───── Stored data
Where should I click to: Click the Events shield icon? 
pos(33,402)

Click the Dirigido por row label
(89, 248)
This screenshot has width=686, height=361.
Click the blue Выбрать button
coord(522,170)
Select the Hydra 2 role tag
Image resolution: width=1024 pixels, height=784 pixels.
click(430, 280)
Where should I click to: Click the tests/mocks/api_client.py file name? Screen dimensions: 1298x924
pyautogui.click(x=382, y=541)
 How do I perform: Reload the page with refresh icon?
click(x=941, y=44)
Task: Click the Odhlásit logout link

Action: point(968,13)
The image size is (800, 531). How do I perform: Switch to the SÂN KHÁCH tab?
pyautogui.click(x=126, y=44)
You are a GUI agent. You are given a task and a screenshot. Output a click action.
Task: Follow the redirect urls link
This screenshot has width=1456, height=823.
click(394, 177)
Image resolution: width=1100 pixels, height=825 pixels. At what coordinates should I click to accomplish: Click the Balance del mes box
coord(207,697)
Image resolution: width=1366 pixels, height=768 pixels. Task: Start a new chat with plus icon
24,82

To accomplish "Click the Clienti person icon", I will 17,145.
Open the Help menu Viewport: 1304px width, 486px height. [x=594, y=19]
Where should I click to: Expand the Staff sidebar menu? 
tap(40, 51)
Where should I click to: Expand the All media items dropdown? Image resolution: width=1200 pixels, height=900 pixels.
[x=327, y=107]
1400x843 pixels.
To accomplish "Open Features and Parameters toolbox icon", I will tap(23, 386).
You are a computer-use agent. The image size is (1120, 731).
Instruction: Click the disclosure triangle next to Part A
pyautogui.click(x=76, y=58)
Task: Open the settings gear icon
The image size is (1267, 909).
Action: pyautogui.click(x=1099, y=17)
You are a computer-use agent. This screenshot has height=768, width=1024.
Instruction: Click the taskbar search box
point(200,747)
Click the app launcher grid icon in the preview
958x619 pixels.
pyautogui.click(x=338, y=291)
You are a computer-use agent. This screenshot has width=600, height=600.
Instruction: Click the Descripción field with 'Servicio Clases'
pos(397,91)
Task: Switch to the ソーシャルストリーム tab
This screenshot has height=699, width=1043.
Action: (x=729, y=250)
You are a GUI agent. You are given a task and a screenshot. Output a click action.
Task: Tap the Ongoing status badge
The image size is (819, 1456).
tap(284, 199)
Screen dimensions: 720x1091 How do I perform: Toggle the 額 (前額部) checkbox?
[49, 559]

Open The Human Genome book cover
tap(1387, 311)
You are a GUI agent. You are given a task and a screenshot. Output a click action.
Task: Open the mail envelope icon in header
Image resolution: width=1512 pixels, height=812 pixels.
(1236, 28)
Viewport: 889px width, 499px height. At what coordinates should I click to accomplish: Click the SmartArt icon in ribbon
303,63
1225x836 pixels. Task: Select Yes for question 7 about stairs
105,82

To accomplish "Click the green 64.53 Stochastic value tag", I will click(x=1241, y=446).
──────────
#### [Work request]
Copy out each line of the records that holds the string "will".

#### [Output of the exercise]
To accomplish "Click the Clienti person icon", I will 17,145.
To accomplish "Open Features and Parameters toolbox icon", I will tap(23, 386).
To accomplish "Click the green 64.53 Stochastic value tag", I will click(x=1241, y=446).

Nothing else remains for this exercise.